Accretion in Sgr A* is believed to occur via a hot accretion flow ¹⁵¹ (Yuan & Narayan 2014). Now that the EHT image of Sgr A* (Paper III) has revealed a brightness temperature well in excess of 10⁹ K, the evidence for the presence of very hot gas is particularly compelling.

The radiative luminosities of hot accretion flows are generally far less than $\dot{M}{c}^{2}$ (Narayan et al. 1995; Yuan & Narayan 2014), where $\dot{M}$ is the mass accretion rate. Therefore, the accreting gas in these systems reaches the compact object at the center with a considerable amount of thermal and kinetic energy. If the compact object is a black hole, this energy simply disappears through the event horizon. On the other hand, if the object has a surface, the energy will be thermalized and reradiated (once the system reaches steady state), giving a large surface luminosity that should be visible to a distant observer. Observations can thus tell the difference between an event horizon and a thermalizing surface.

In the previous paragraph, and also in the rest of Section 4, we assume that (i) matter in the compact object at the center of Sgr A* satisfies energy conservation; (ii) it obeys the laws of thermodynamics, in particular, it approaches statistical equilibrium in steady state; and (iii) it couples to and radiates in all electromagnetic modes.
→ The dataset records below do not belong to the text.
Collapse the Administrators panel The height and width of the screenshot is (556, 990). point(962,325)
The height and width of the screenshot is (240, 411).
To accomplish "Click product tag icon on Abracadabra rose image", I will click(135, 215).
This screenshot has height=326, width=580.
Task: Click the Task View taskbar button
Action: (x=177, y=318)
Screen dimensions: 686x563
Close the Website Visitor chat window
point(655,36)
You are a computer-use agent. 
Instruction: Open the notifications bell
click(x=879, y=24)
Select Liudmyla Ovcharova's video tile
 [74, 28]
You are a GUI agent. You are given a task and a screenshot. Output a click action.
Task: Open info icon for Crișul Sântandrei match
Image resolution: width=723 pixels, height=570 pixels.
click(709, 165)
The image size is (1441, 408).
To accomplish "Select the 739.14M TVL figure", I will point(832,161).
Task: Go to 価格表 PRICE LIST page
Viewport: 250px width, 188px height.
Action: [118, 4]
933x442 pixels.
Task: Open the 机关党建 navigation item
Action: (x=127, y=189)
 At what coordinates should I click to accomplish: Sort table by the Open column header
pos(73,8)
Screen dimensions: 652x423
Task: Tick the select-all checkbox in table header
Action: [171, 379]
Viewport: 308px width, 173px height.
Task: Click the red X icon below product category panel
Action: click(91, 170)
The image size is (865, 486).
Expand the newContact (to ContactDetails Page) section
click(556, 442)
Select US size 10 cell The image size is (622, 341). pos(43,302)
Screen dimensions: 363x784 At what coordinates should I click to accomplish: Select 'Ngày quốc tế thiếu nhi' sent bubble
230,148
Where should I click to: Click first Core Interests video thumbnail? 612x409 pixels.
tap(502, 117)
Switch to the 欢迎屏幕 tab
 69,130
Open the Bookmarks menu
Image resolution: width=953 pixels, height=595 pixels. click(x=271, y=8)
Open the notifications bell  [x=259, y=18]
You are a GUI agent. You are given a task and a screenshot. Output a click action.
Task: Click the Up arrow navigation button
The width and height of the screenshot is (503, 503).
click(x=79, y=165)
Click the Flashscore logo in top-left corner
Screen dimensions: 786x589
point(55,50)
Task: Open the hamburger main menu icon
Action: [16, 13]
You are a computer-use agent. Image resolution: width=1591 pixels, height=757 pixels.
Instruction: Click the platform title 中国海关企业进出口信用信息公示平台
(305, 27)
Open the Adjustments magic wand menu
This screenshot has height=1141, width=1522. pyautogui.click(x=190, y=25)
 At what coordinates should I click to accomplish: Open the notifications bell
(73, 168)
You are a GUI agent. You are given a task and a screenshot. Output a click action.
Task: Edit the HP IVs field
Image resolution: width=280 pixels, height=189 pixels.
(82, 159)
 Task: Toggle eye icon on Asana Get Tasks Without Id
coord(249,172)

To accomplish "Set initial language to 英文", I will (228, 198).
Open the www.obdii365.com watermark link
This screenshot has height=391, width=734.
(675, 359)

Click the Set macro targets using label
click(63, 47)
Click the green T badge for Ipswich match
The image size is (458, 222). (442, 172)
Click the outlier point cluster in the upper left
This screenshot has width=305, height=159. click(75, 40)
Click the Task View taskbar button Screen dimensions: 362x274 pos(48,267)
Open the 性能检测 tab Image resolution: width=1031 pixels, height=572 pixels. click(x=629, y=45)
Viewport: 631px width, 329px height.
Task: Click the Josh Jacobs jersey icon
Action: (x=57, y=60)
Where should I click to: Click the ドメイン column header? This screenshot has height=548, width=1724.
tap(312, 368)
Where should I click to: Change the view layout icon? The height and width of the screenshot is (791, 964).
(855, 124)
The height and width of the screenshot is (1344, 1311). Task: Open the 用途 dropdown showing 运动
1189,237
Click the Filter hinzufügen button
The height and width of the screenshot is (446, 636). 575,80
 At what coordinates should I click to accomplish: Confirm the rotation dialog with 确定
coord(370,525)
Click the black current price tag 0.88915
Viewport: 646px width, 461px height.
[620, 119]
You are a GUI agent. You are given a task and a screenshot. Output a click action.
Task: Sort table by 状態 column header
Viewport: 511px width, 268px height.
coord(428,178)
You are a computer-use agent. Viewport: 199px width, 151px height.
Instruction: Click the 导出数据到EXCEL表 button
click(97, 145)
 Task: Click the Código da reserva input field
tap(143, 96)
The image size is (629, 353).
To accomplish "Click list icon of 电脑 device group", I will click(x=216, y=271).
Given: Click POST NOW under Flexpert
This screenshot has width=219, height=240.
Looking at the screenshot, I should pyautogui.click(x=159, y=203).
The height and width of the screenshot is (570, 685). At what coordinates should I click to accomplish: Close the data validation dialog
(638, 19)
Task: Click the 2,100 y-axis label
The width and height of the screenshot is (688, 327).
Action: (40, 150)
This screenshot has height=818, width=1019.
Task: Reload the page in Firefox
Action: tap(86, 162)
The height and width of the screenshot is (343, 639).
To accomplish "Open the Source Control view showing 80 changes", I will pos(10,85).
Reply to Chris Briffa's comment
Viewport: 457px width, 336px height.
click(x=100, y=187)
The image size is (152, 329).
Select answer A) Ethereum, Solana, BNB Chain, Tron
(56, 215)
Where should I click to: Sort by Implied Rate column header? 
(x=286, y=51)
These assumptions can be considered "natural" minimal principles, but they can be violated in extreme models. For example, the shell-like black hole mimicker described in Danielsson et al. (2021) can be designed either not to produce any electromagnetic radiation or to radiate only in a handful of modes, thereby violating assumption (iii). It is not possible to constrain such models using astronomical observations in electromagnetic bands, though in certain cases it may be possible to distinguish them via gravitational waves (Abbott et al. 2021; see, e.g., Chirenti & Rezzolla 2007, for the case of gravastars). Note that even very exotic objects would satisfy our assumptions, including (iii), if only a small fraction of the accreted baryonic gas survives on their surface as normal matter. To be optically thick in the electromagnetic bands of interest to us, the skin of normal matter should have a surface density as little as 1 g cm⁻², which corresponds to just 10⁻¹⁴ of the total mass of Sgr A*. An exotic object would need to convert all accreted gas on its surface to electromagnetically inactive material if it is to escape detection by electromagnetic observations.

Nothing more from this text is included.